Benjamin Eberlei 4:26

That bit passed with a large margin so everybody
agreed that we should rename it to Attribute. I guess
consistent with the decision that the PHP namespace
is the global namespace. It's sort of documented in a
way. Everybody knows that we have the namespace
feature for over 10 years now in PHP or oma, yeah
exactly 10 years I guess. So by now, userland code is
mostly namespaced I guess, and we can be a bit more
aggressive about claiming symbols in the global
namespace.
Derick Rethans 4:54

Second one is grouping, or group statements in
attributes, what's that?
Benjamin Eberlei 4:59

The original syntax for the RFC, for attributes uses
... the ... we had this before. Remember? I can't
spell, I don't know the HTML opening and closing
signs.
Derick Rethans 5:15

The lesser than and greater than signs.
Benjamin Eberlei 5:17

Two lesser than signs and then two greater than
signs, for the opening and closing of attributes. And
this is quite verbose. So if you have multiple
attributes on one declaration, it could be nice to
allow to use the opening and closing brackets only
once, and then have multiple attributes declared; so
that was about the grouping. There was a sentence in
there that should there be an RFC that sort of
changes the syntax and that would become obsolete. It
was also the most contentious vote of all the four
because it almost did not pass but it closely passed.

- _Written request_: Please answer from the transcript above: what signs did the original attribute syntax use to open and close attributes?

(Pointing lines for screenshots and pages)
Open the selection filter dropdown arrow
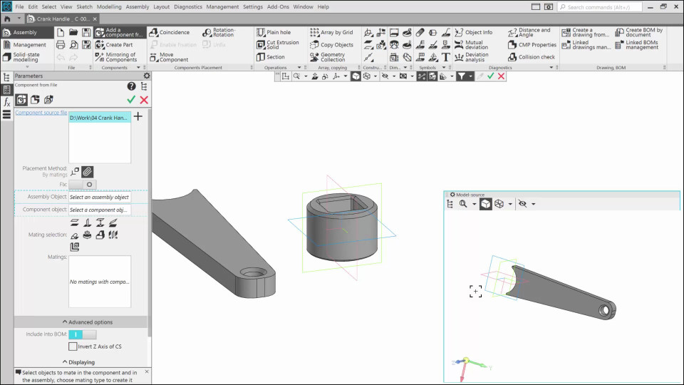This screenshot has width=684, height=385. click(x=471, y=76)
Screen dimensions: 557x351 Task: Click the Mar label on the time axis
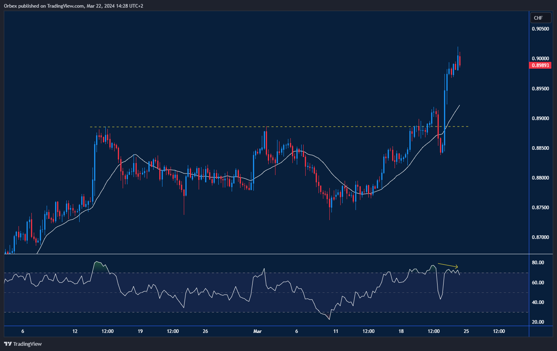(257, 331)
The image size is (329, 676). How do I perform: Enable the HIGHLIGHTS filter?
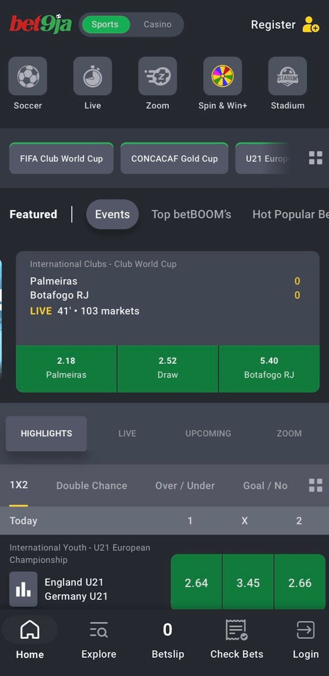point(46,433)
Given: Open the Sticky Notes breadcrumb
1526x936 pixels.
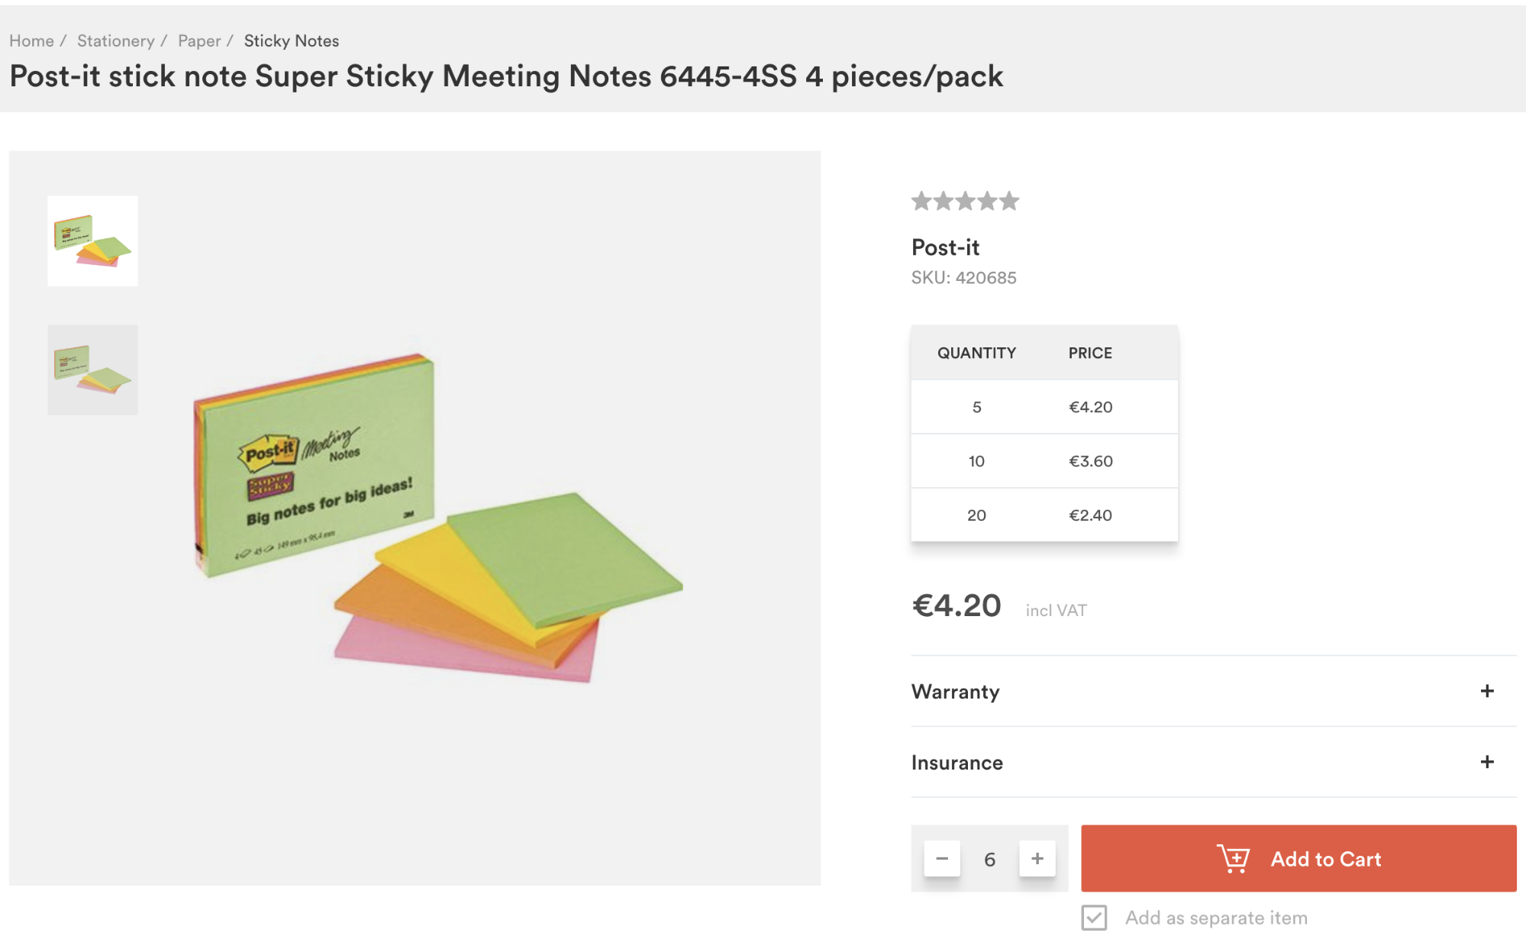Looking at the screenshot, I should pyautogui.click(x=292, y=41).
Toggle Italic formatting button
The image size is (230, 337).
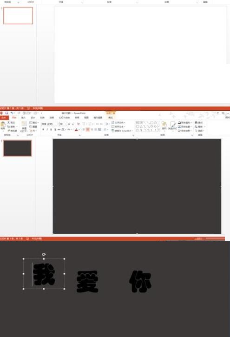[x=47, y=130]
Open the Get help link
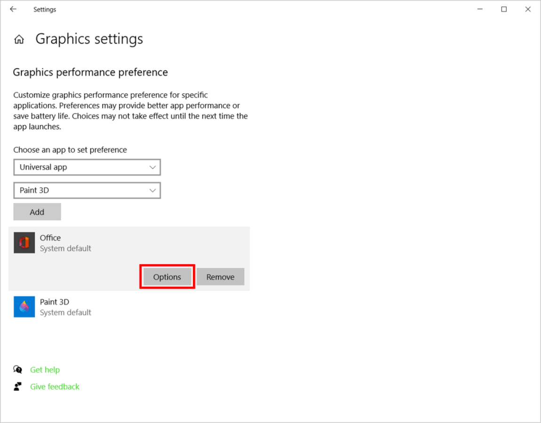 45,369
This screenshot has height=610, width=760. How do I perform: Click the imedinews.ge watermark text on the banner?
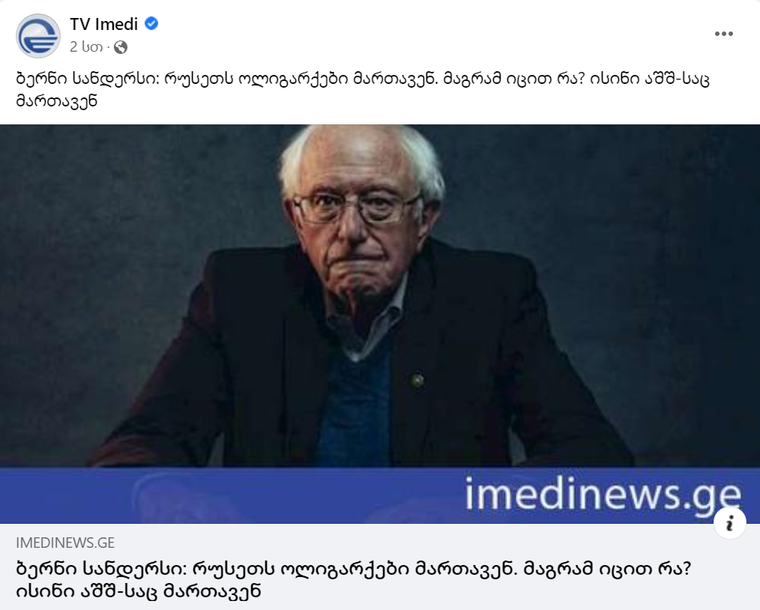coord(603,495)
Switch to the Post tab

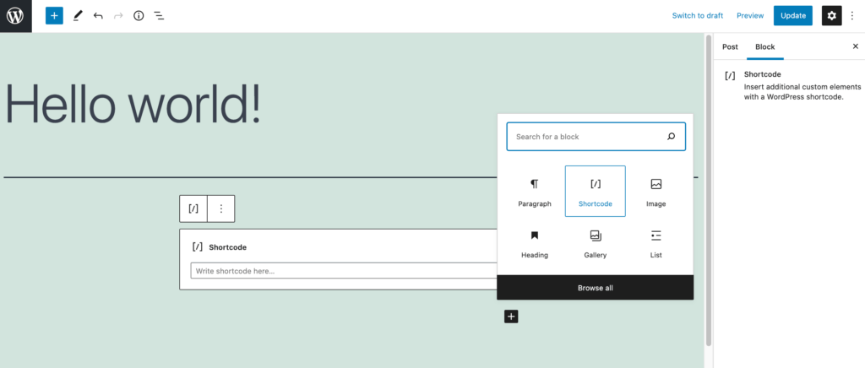[x=730, y=46]
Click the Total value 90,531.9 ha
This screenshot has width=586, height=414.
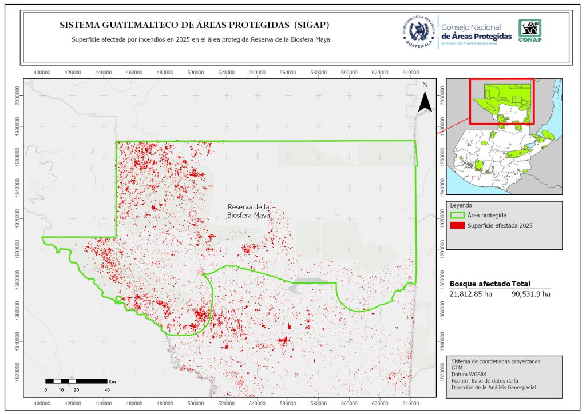click(530, 294)
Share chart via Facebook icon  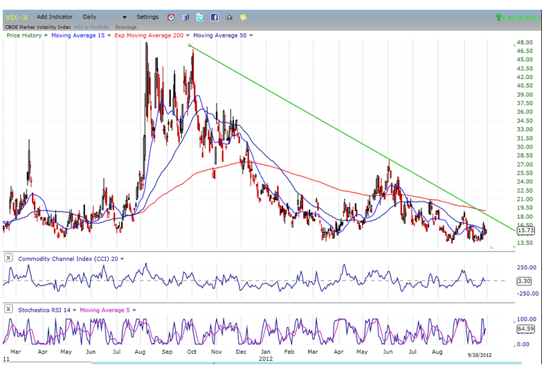pos(214,17)
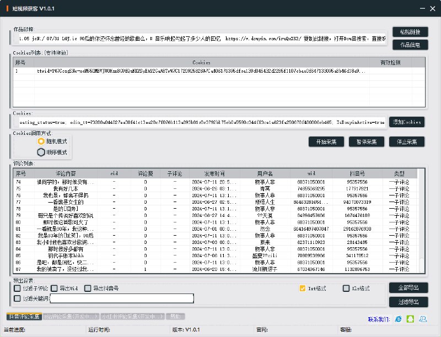
Task: Click the 开始采集 button
Action: tap(326, 142)
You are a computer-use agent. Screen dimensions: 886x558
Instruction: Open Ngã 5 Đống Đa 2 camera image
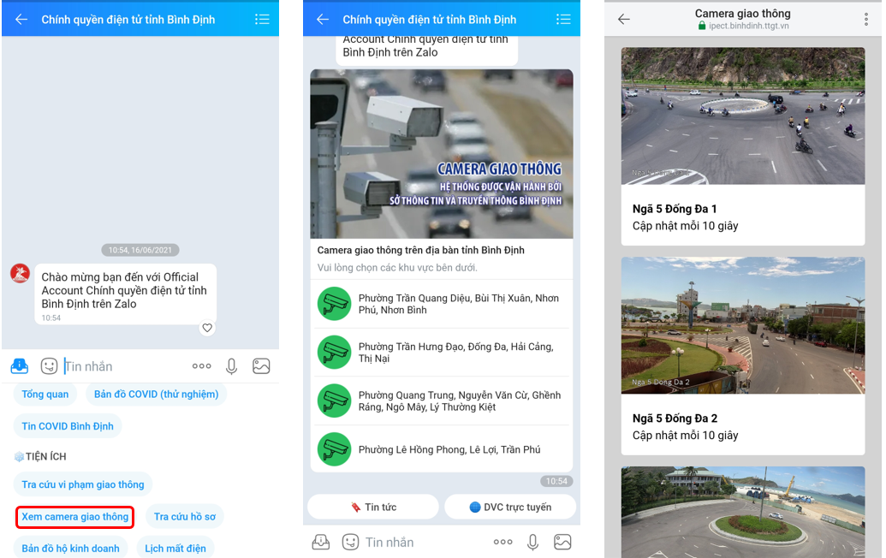coord(742,325)
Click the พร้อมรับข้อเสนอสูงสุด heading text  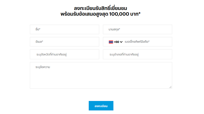click(x=83, y=14)
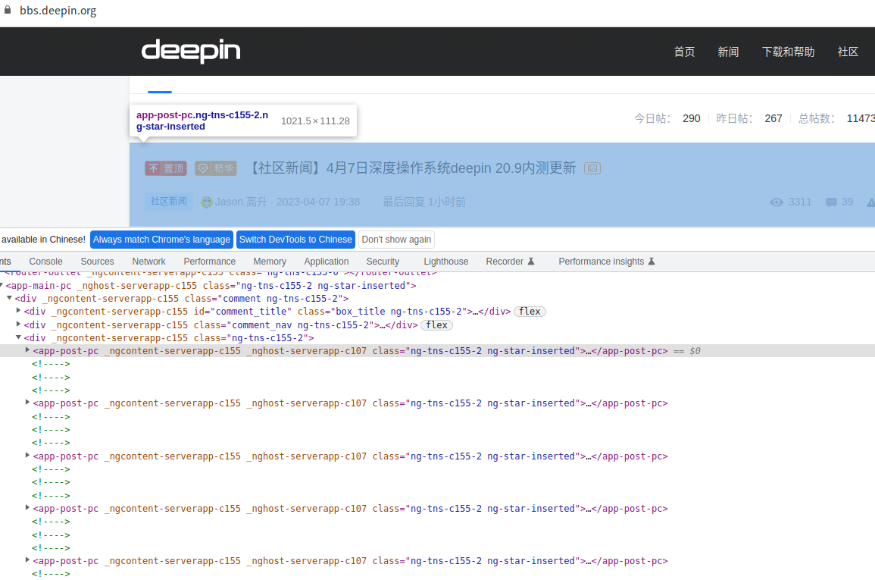Toggle the flex badge on the comment_nav div

coord(436,325)
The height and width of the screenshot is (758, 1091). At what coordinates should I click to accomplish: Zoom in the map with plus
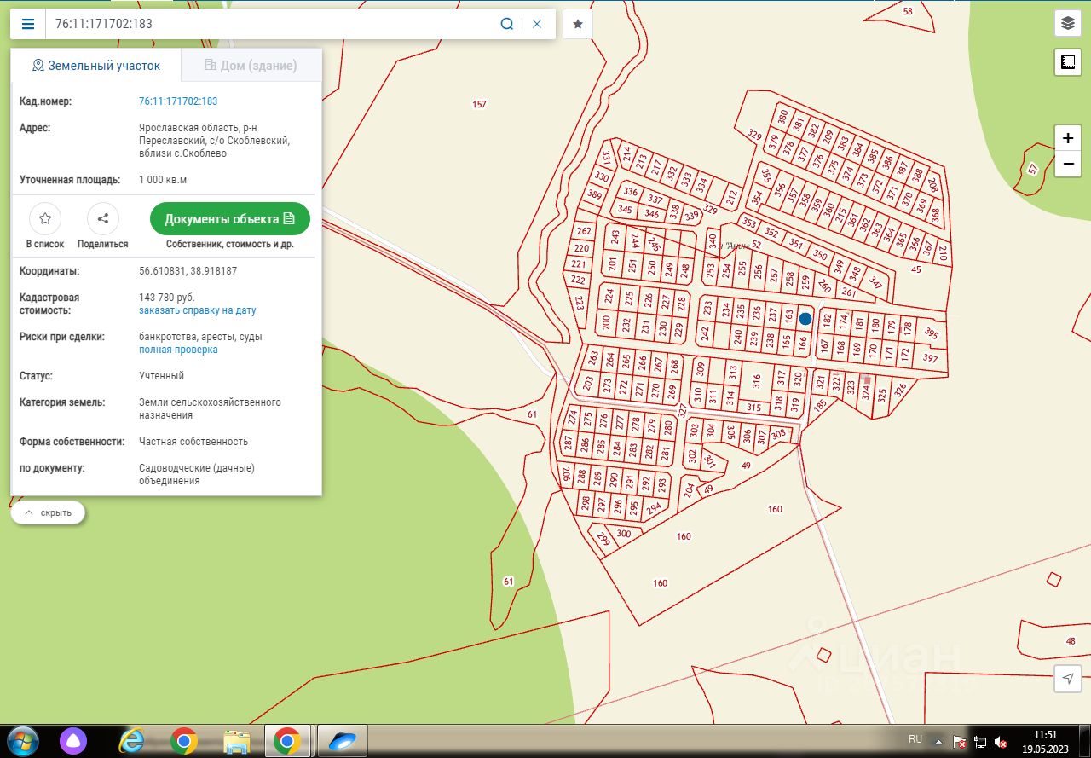1068,138
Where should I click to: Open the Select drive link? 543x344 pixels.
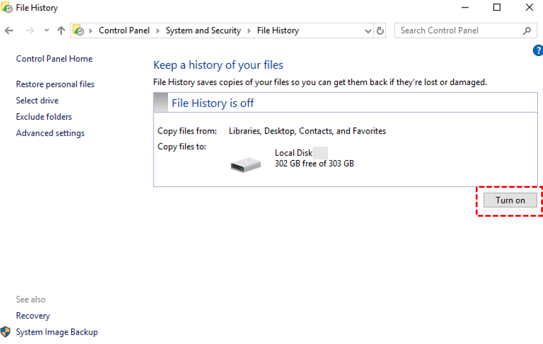click(37, 101)
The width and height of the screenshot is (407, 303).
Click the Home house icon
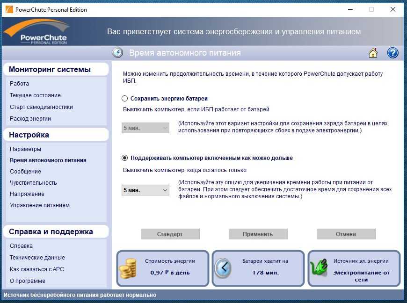point(373,53)
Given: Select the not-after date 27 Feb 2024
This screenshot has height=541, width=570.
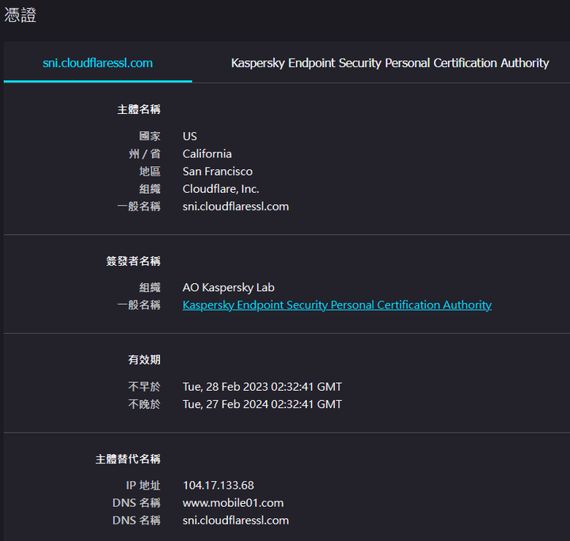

- _Task solution_: It used two lesser than signs to open and two greater than signs to close.